Não fosse pelo Claudio e pelo Fernando Rodrigues teríamos demorado muitos anos mais para termos uma Lei de Acesso às Informações Públicas. Nem todo mundo sabe disso porque o Claudio não sabia se auto-promover - nem ganhar dinheiro. Tampouco estava aqui pra isso.
Nos últimos dois anos tive a sorte de virar seu amigo. Passei a conviver também com a pessoa, além do profissional. Descobri um dos sujeitos mais afetivos e ternos que já conheci. Difícil de acreditar para quem só conviveu com o profissional.
A inteligência desnorteadora era também bem humorada, até o fim. Neste último domingo, já sem conseguir falar, apontou para as roupas pretas das quatro pessoas que rodeavam sua cama de hospital. Ao nos darmos conta da gafe involuntária e tentarmos nos explicar, ele sorriu, irônico. Pela última vez.
Fernando Rodrigues
Foi com muita tristeza que vi partir o Claudio Weber Abramo, pessoa que aprendi a admirar e a ter como inspiração.
Generoso como sempre, perspicaz como poucos, apontava sempre para coisas que muitos não gostavam de observar. Seu último artigo, de 2 de agosto, foi sobre o que considerava privilégios do Ministério Público.
Sinto-me privilegiado por ter convido com o Claudio esses anos todos. O jornalismo perdeu um gigante.
Que sua memória seja abençoada e seu exemplo seja seguido.
Dorrit Harazim
Um rigoroso disseminador dos direitos e da verdade.
Honrou como poucos o sobrenome e a profissão.
Nós jornalistas e a sociedade como um todo lhe devemos montes.
Obrigada, Claudio.
Rosental Calmon Alves
Claudio Weber Abramo foi um batalhador incansável e um herói da transparência no Brasil, não só pelo trabalho que fez na Transparência Brasil, mas por todo o seu esforço para que o país tivesse uma Lei de Acesso à Informação.

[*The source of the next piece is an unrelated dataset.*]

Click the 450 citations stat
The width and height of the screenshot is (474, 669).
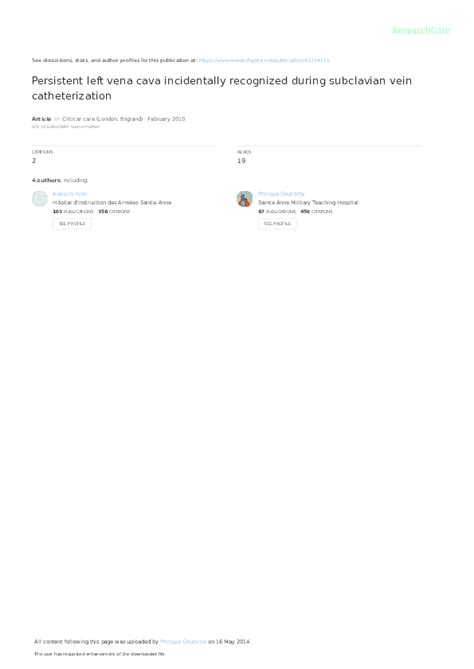click(316, 212)
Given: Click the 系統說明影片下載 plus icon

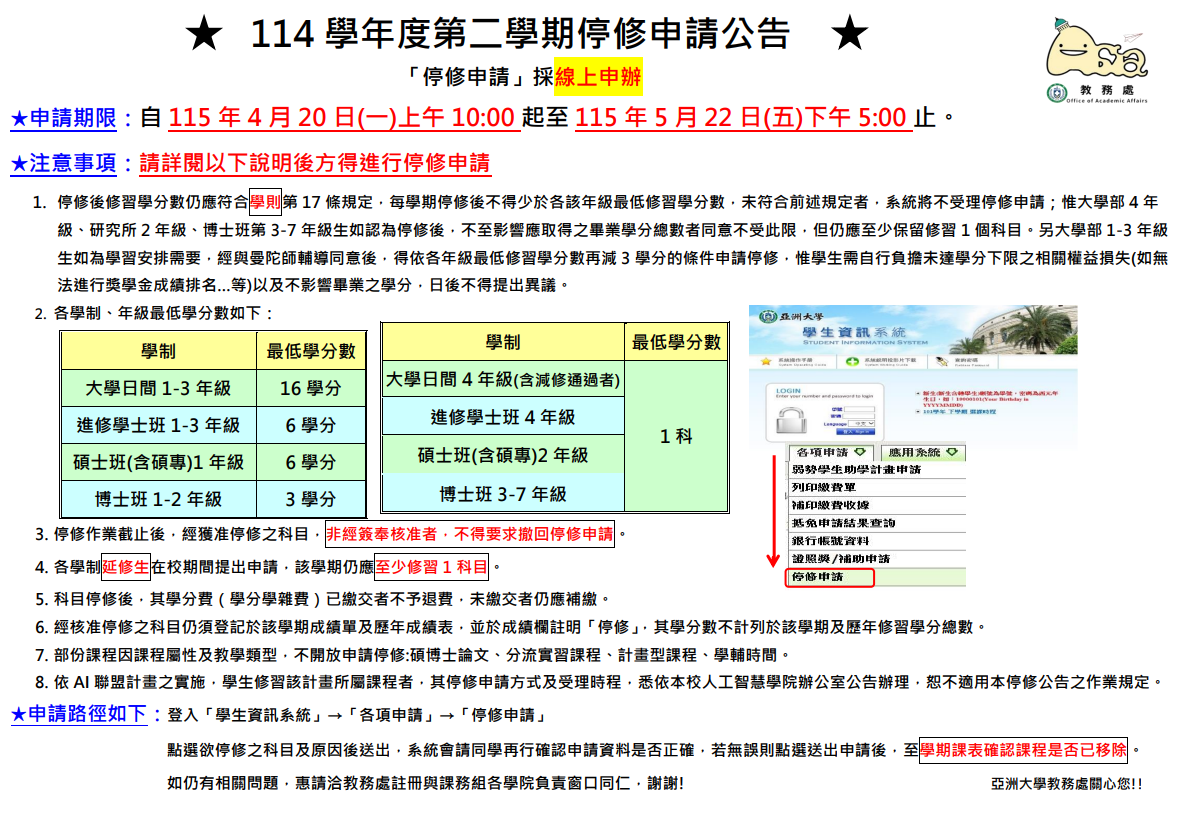Looking at the screenshot, I should point(852,362).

Foi uma pessoa que ajudou o Brasil a entender a importância da transparência da coisa pública numa sociedade democrática.
Guilherme Alpendre
Conheci o Claudio aos 20 anos, estagiário. Que sorte.
Um dia ele ouviu um batucar repetitivo no teclado dos computadores. Éramos nós "limpando" um texto copiado de um PDF com o pior dos sistemas: flecha para baixo, end, delete; flecha para baixo, end, delete.
Viu aquilo e se arrepiou: "Se v. usa um computador para fazer uma tarefa repetitiva, v. é burro".
Pediu imediatamente que fosse comprado um projetor e marcou aulas de Word e Excel para todos às segundas, quartas e sextas, de 16h a 18h. Quis ser professor no sentido literal, depois de anos nos ensinando.
Despedimo-nos ontem, mais amigos do que colegas. É impossível agradecer sua generosidade.